QUOTED TEXT:
..........

It would be nice if someone could please post a working example using mathematica. The procedure is as follows, specify the energy functional, compute the Euler-Lagrange equation, discretize them and if possible run for a sample data.

There are some links to the package for calculus of variation. But none of them is providing a complete example as I have described in the above paragraph.

UPDATE1

I am trying the simple Lucas-and-Kanade energy functional

$E(u(x_0,y_0),v(x_0,y_0)) = \int(f_x(x,y,t)u+f_y(x,y,t)v+f_t)dx dy$

I have tried to do it with [this link]

UPDATE2

The correct form of the energy functional is, courtesy of [rcollyer]

$E(u(x,y),v(x,y)) = \int(f_x(x,y,t)u+f_y(x,y,t)v+f_t)^2dx dy$

The question is now how to descritize the Euler-Lagrange equations. and solve it for some artificial data. (this is not extra thing specified in the question already)

..........

(Collected data)
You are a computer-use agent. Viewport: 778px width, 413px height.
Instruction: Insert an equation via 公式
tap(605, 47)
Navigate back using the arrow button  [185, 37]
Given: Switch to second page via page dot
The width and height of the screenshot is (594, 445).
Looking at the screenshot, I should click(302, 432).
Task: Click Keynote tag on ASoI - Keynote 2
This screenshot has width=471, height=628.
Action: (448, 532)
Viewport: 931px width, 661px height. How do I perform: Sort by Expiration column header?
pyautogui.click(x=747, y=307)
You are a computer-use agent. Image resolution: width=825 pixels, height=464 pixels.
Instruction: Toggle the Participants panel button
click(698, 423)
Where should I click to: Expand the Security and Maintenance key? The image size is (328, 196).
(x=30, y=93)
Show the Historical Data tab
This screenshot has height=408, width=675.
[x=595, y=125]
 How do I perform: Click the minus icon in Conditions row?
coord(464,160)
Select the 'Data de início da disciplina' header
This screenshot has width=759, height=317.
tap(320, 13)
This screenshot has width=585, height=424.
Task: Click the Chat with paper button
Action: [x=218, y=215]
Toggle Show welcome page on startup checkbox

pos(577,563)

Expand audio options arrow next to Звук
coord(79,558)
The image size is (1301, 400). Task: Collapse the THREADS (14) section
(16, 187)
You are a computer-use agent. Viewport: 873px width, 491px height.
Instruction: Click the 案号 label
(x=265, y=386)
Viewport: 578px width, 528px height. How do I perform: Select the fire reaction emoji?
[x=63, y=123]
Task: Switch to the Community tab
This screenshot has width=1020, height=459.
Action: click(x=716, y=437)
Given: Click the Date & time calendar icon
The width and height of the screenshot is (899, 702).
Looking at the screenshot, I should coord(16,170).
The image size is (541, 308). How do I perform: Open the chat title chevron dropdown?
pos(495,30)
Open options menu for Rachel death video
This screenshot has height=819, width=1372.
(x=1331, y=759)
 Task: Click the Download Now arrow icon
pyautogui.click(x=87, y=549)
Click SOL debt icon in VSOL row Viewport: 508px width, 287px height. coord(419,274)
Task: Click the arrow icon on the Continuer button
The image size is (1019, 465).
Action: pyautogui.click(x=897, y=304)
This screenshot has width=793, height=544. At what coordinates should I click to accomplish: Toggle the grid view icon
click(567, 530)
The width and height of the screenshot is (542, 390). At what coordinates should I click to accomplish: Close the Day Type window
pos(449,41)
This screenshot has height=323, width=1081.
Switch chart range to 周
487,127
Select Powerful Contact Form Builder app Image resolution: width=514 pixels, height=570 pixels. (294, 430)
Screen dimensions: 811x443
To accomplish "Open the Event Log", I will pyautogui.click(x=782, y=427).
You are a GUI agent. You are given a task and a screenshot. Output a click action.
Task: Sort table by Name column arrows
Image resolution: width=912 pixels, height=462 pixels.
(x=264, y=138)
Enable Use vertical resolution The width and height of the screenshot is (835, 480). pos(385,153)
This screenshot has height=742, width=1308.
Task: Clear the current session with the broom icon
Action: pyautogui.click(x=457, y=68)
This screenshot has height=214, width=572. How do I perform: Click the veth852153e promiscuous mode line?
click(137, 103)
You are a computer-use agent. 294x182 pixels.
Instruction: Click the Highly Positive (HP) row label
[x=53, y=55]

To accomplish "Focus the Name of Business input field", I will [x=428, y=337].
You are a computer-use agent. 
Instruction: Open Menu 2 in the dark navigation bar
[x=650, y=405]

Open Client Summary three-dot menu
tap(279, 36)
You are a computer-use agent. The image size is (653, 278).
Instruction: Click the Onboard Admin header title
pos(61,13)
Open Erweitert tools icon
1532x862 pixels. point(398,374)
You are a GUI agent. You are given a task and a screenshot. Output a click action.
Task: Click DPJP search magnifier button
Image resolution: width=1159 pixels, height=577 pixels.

..........

REQUIRED TASKS:
1. In the forum post about the Lucas-and-Kanade energy functional, who is credited with supplying the correct form of the functional?
2. Pick up the forum post about the Lucas-and-Kanade energy functional after its final sentence and continue it in the same voice.
The collected data is not needed here.

ANSWERS TO THE EXERCISE:
1. rcollyer

2.
* UPDATE3* the complete solution procedure is as follows:

The E-L equations for the integrand of the above energy functional are as follows and we set the first variation to zero

$2f_x(f_x(x,y,t)u+f_y(x,y,t)v+f_t)=0$

$2f_y(f_x(x,y,t)u+f_y(x,y,t)v+f_t)=0$

in the matrix form it will look as follows

Now we can simply solve for u and v because we have two equations and two unknowns but the derivatives are needed to be descritized. For example if we take the forward difference assuming the distance is 1

$f_x = f_{i+1}-f_{i}$

$f_y = f_{j+1}-f_{j}$

In above equations i and j represent the indexing in x and y direction respectively.

$f_t = f_{2}-f_{1}$

Here in the above equation the function is described by indices 1 and 2 describe the function in the temporal direction. (Mathematica provides a lot of variety for descritizing as per the documentation)

So the idea is to be able to replace the derivative with finite differences and we should be able to solve the equation system for u and v given the data.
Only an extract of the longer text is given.